Olduvai Gorge

Northern Circuit

Olduvai Gorge

Conservation Areas, Historical Sites 48.2 km long and 89.9 m deep Northern Circuit, Arusha

The Olduvai Gorge, which is a remarkable archaeological site in East Africa and perhaps in the world. It was officially recognized as a part of the UNESCO World Heritage Site in 1979. Exposed within the sides of the gorge is a remarkably rich chronicle of human ancestry and the evolution of the Serengeti ecosystem.

It was here that Mary and Louis Leakey, over the course of more than 30 years of backbreaking work, unearthed the first well-dated fossils and artefacts of some of our earliest human ancestors. 

Their discoveries include the famous Zinjanthropus (Australopithecus boisei) skull, as well as remains of  Homo habilis, the presumed maker of the numerous early stone tools found in deposits ranging in age from 1.6 to 1.8  million years ago, and Homo erectus, the larger- bodied and larger- brained hominin that preceded the earliest modern humans (Homo sapiens).

The gorge may be visited year-round.

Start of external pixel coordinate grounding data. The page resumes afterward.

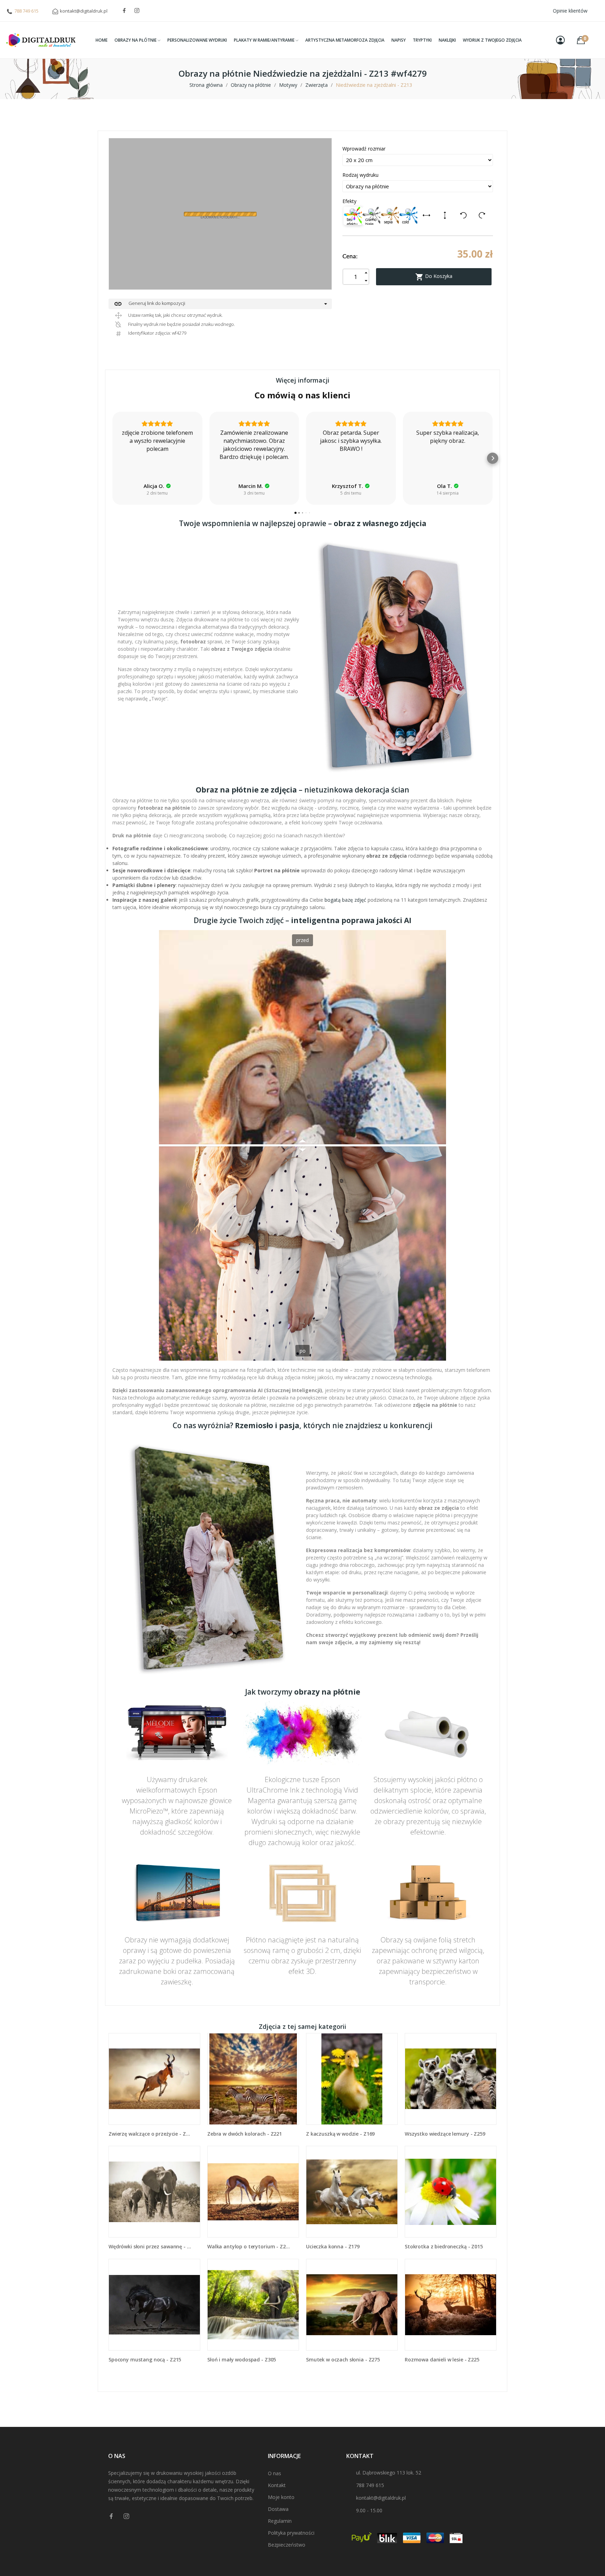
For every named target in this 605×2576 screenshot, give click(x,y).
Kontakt (277, 2485)
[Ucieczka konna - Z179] (352, 2192)
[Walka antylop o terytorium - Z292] (253, 2192)
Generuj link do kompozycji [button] (149, 304)
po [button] (303, 1350)
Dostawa (278, 2509)
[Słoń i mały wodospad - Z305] (253, 2305)
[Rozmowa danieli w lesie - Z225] (450, 2305)
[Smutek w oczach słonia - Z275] (352, 2305)
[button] (112, 458)
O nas (274, 2473)
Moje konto (281, 2497)
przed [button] (302, 940)
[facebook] (124, 11)
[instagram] (137, 11)
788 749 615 (26, 11)
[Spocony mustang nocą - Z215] (154, 2305)
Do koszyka (433, 277)
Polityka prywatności (291, 2532)
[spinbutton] (356, 277)
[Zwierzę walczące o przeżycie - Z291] (154, 2079)
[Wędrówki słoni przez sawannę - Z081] (154, 2192)
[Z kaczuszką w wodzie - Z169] (352, 2079)
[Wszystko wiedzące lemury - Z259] (450, 2079)
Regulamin (280, 2521)
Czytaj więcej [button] (448, 473)
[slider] (302, 1145)
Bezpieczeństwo (286, 2544)
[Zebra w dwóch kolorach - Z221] (253, 2079)
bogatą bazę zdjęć (345, 899)
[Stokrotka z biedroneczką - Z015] (450, 2192)
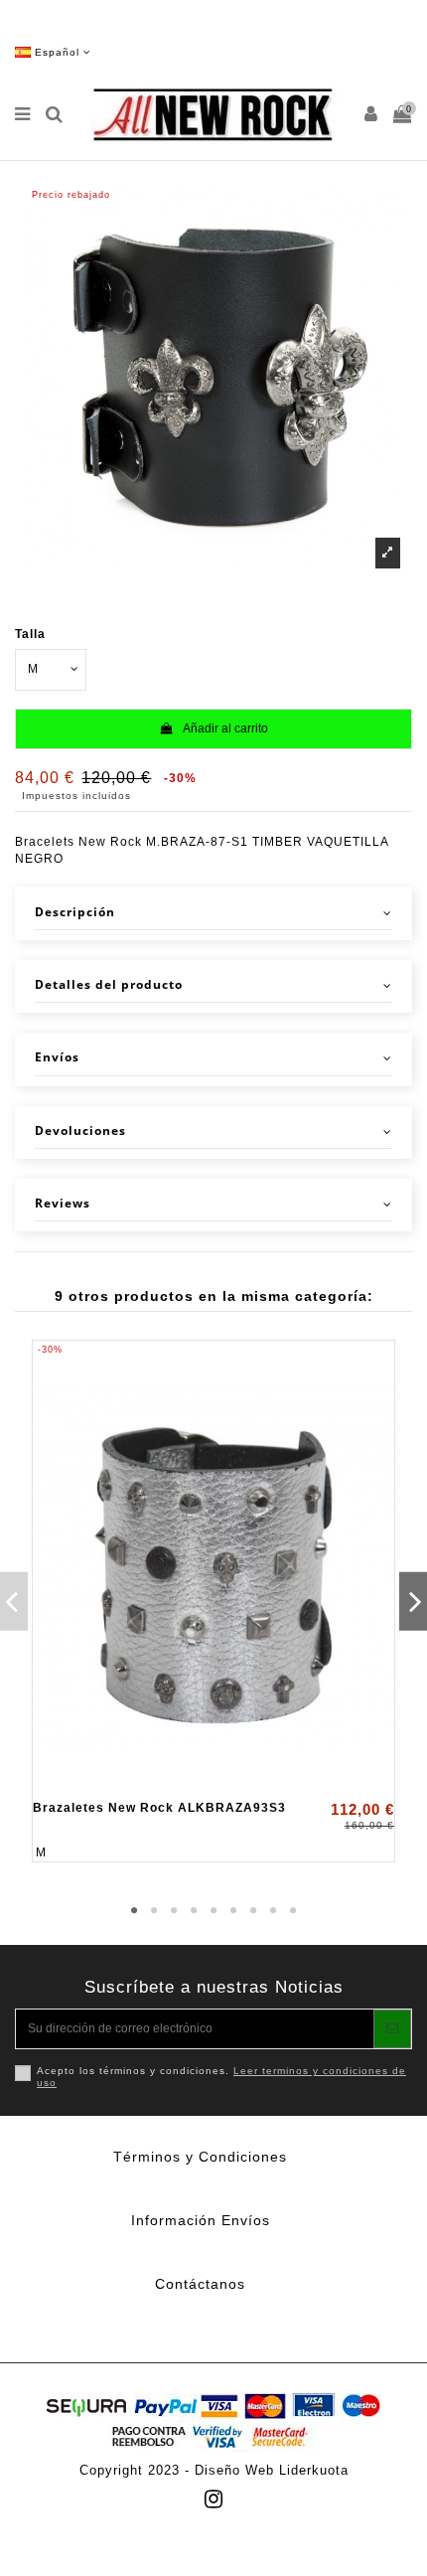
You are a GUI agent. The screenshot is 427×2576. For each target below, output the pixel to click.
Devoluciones (80, 1131)
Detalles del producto (109, 985)
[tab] (213, 912)
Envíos (57, 1057)
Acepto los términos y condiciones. (221, 2076)
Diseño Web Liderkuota (272, 2470)
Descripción (75, 912)
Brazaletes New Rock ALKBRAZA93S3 (159, 1808)
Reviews (62, 1203)
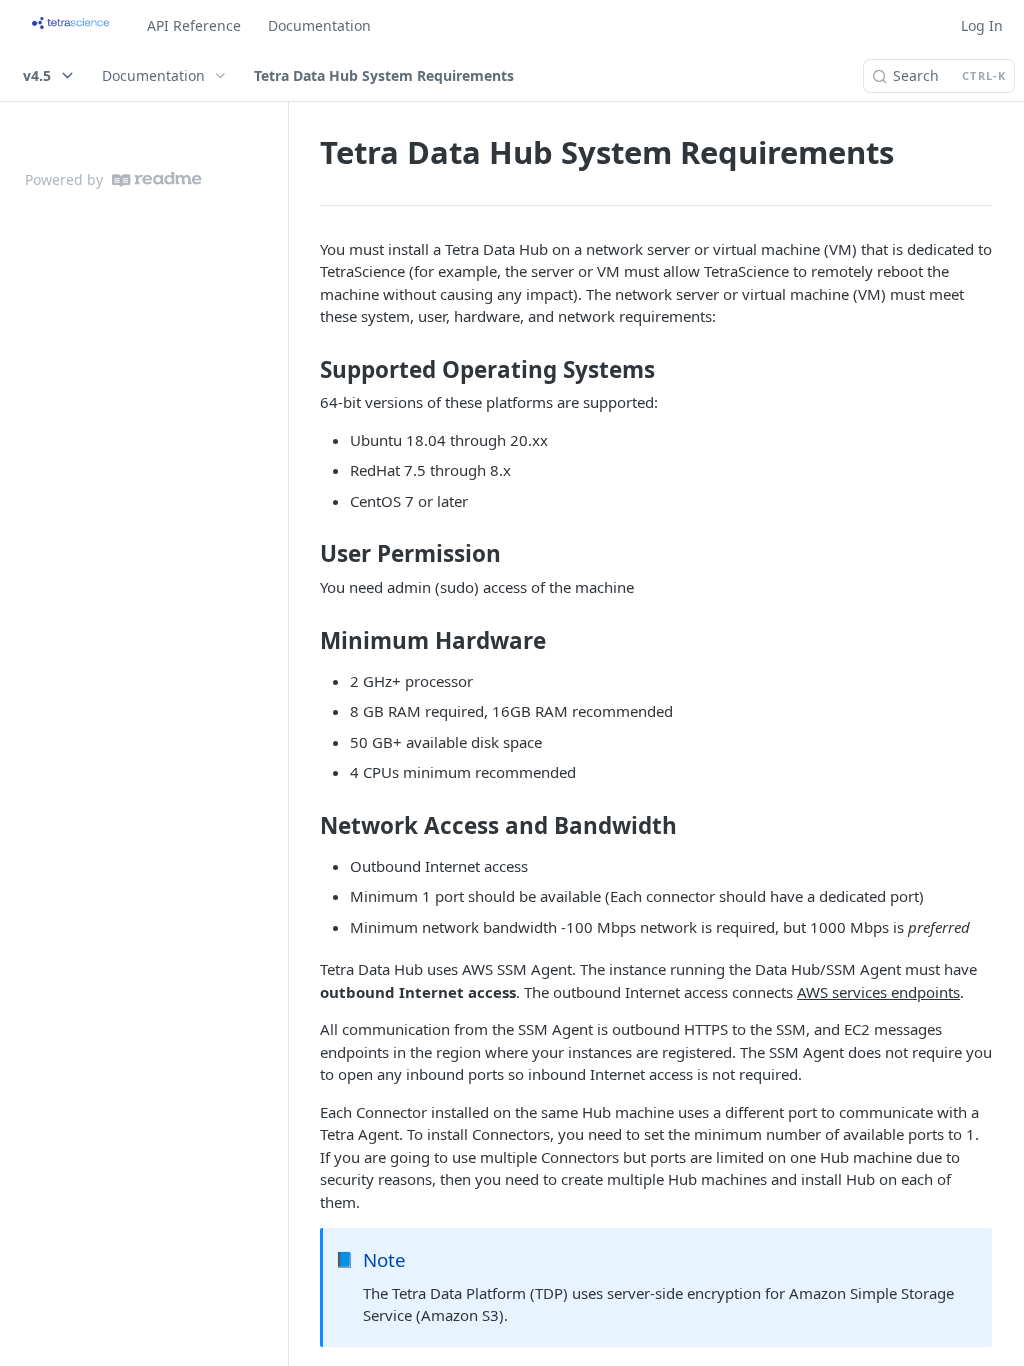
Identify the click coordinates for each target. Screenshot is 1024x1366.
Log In (982, 25)
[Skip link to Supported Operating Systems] (306, 370)
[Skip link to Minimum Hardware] (306, 640)
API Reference (194, 25)
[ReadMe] (157, 179)
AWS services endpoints (878, 992)
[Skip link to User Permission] (306, 554)
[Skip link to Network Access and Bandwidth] (306, 826)
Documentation (319, 25)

It is necessary to have an official guide to visit the actual excavations.

Length:55 km (34m) | Deep: 100 m | Excavation Since: 1930s

Olduvai Gorge Museum

Olduvai Gorge Museum exhibits numerous fossils, stone tools of our hominid ancestors and skeletons of many extinct animals excavated in the gorge. 

Mary Leakey founded the museum in 1970. In 2017, The Ngorongoro Conservation Area Authority replaced the original museum structure by constructing a new museum and visitors centre.